My Side of an LA Times Debate with Ed Leamer, Part II
Part II:
Dust-Up: Cash for clunkers -- a clunker? -- latimes.com: Brad DeLong and Edward E. Leamer agree that the program, though effective in the short term, represents a missed opportunity.
What good are we doing by destroying the clunkers? Point: Brad DeLong
I find it hard to imagine that you and I will find much to disagree on today, Ed. Yes, there are lots of unemployed autoworkers who will be doing nothing if we don't boost auto demand. Yes, it would be good if we had a set of policies that actually gave people the right incentives to buy the right kind of car and drive the right amount -- policies that make people feel in their wallets the cost of global warming and the cost of the fact that because their cars are on I-5, everybody else has to go slower.
I suspect that you and I could immediately get behind a plan to tax gasoline more, issue bonds now to be amortized by the gasoline tax far into the future and return the money to consumers by using the funds from the bonds to give cash back to people who buy high-mileage cars. That would provide a good short-run Keynesian stimulus to get autoworkers back to work; it would also be a good long-run environmental policy. Since it would be budget-neutral (or budget-positive), spend money now and lock in the tax increases to pay off the bonds later, it would be a win-win-win.
But that's not what "cash for clunkers" is. We are destroying the clunkers, which could be very useful things in Africa or the poorer parts of Latin America or Asia; it would be cheap to load the cars onto some of the idle container ships off Long Beach and send them off. What we're doing instead is simply a waste. John Maynard Keynes wrote that if you couldn't think of anything else to do, bury money in holes in the ground so people have an incentive to hire the unemployed to dig it up. That's much worse than having the government spend money on things that are useful. But it seems better than "cash for clunkers," which looks to me like the equivalent of breaking windows so we can then put people to work fixing them.

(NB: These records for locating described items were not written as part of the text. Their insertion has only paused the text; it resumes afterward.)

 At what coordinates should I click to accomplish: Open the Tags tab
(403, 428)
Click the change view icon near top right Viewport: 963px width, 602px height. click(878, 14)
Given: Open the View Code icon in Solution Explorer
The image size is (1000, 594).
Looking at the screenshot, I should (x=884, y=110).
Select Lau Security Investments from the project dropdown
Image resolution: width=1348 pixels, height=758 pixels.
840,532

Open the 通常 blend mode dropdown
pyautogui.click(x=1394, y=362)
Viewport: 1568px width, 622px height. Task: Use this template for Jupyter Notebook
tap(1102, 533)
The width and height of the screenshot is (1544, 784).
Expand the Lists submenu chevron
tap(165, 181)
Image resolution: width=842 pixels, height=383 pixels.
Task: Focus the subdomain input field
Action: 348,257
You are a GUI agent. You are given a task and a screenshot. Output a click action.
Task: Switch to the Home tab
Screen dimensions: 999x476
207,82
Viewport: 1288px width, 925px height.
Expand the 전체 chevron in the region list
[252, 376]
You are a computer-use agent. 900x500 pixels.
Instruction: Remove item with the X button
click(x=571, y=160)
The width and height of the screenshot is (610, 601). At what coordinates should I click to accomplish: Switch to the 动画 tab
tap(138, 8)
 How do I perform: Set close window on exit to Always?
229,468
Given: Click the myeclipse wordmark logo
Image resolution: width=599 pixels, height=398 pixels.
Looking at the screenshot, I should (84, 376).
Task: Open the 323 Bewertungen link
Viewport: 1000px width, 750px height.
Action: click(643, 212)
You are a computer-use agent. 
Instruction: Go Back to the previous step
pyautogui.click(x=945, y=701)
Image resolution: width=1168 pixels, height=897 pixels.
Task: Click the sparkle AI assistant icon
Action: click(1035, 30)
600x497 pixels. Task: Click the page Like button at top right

Here I do think that a genuine opportunity has been lost. I don't think that "cash for clunkers" is positively harmful; the destruction of the clunkers isn't costing us very much, and that cost is probably offset by the benefit of lowering unemployment a little bit. The program is certainly well-targeted at Michigan, which needs all the help it can get. The blip in car sales is real, and it will serve as a Keynesian stimulus: People will be rehired sooner to rebuild the auto inventories that have been drawn down, and they will then have higher incomes and spend more. The places where they shop will have more sales and hire people who will then have higher incomes, and so on.
But we could have done so much better, as far as environmentally friendly stimulus proposals are concerned. It really does make me cry.